» **Prompt**
Substitute "Arrange" for "Sort" throughout the material below and write all of it out again with nothing else changed, leaving out the pictures.

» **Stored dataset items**
══════════════════════════════
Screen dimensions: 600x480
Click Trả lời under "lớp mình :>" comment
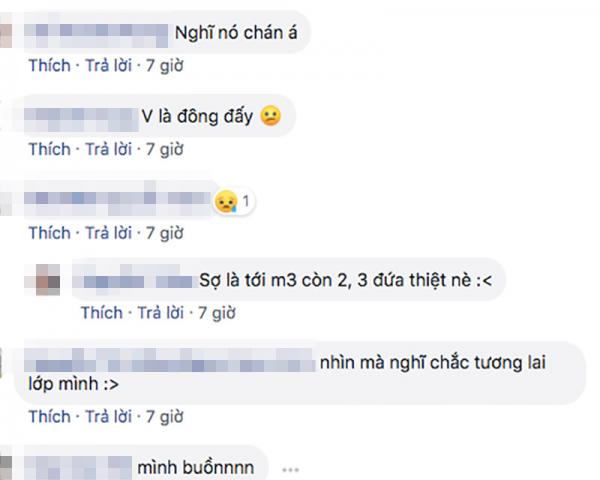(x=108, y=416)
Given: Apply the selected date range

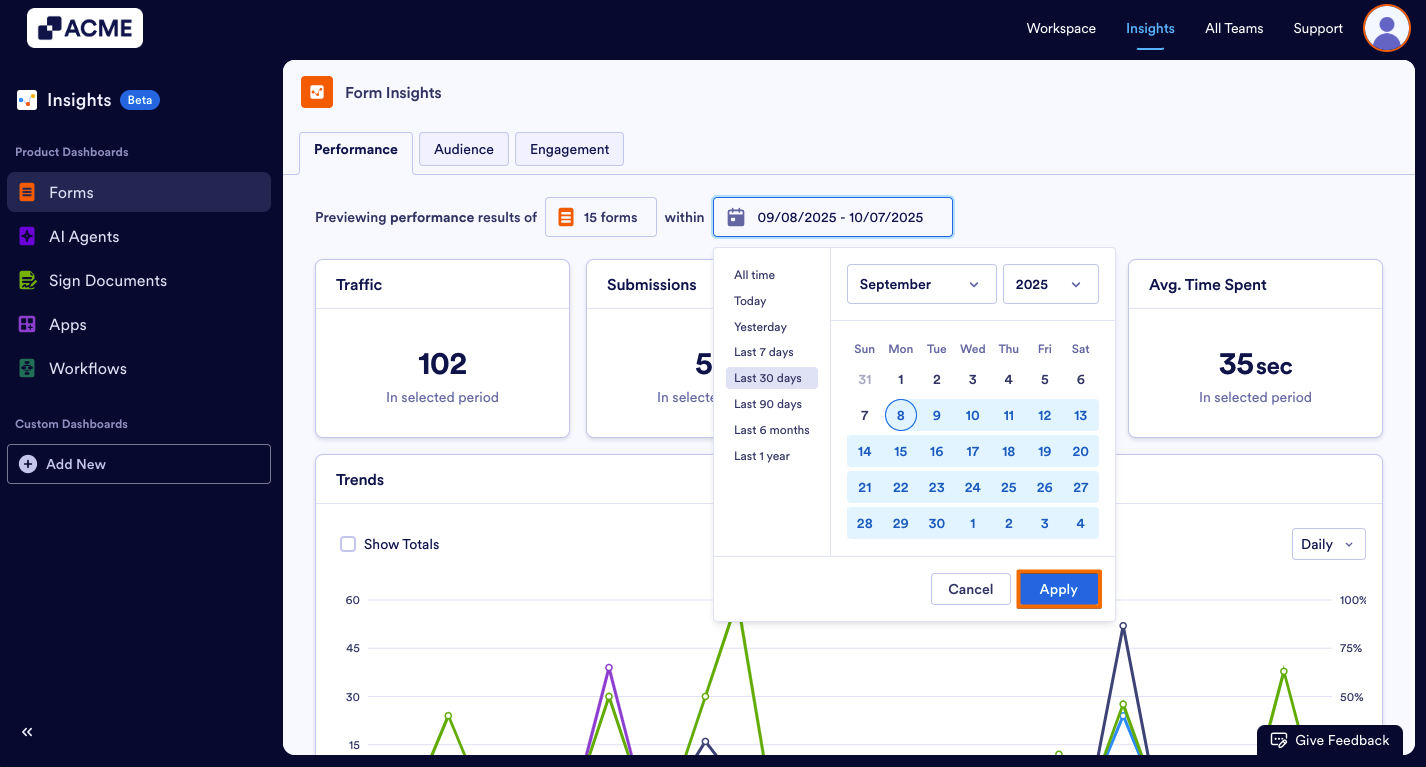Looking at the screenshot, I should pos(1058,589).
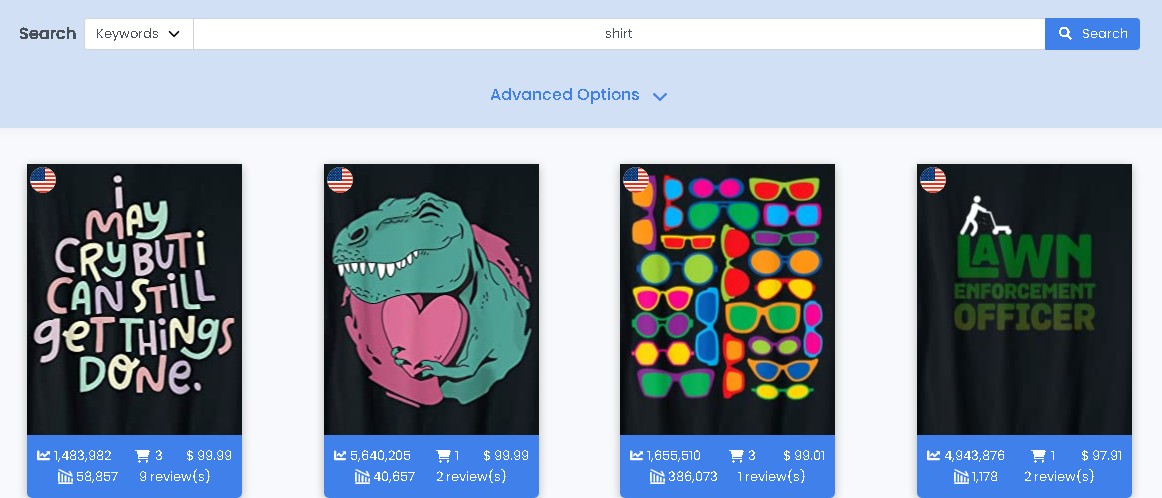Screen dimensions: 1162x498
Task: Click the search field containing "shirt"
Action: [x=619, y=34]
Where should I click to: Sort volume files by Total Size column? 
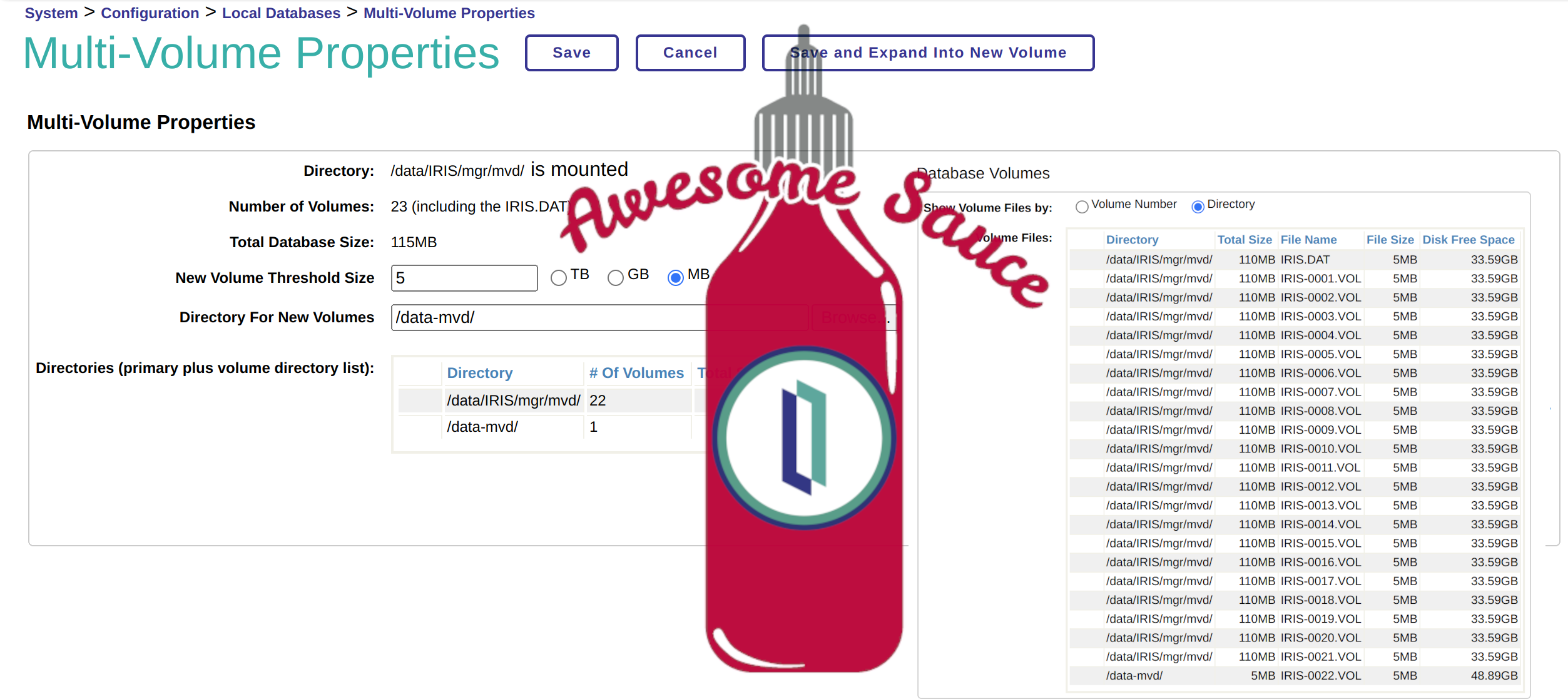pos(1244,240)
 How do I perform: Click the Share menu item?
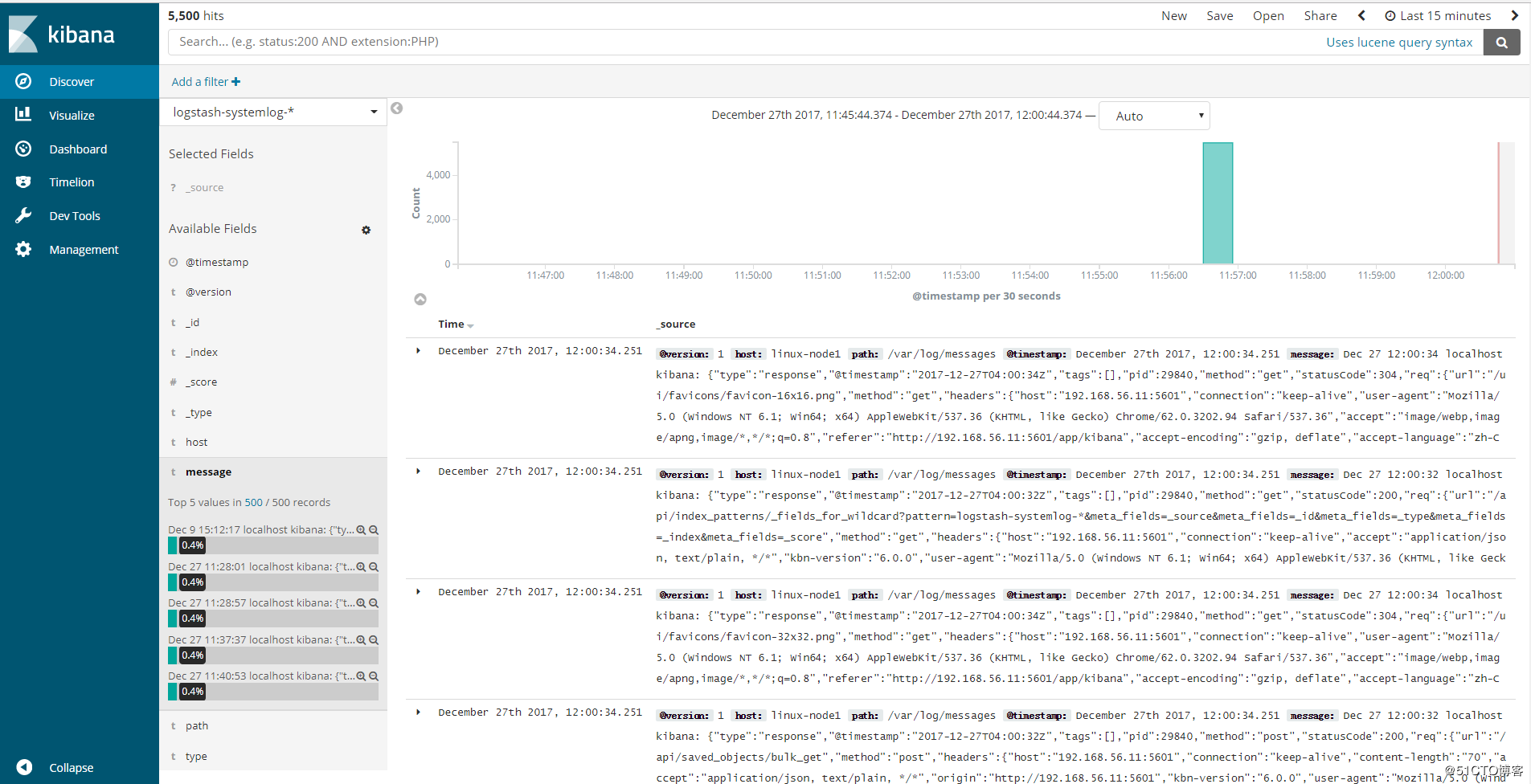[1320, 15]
══════════════════════════════
» **Complete response**
Screen dimensions: 600x480
Click Trả lời under "lớp mình :>" comment
(x=108, y=416)
Given: Apply the selected date range

Looking at the screenshot, I should pos(1058,589).
Screen dimensions: 1162x498
Task: Click the search field containing "shirt"
Action: [x=619, y=34]
Where should I click to: Arrange volume files by Total Size column? 
pos(1244,240)
 How do I perform: Click the Share menu item?
[1320, 15]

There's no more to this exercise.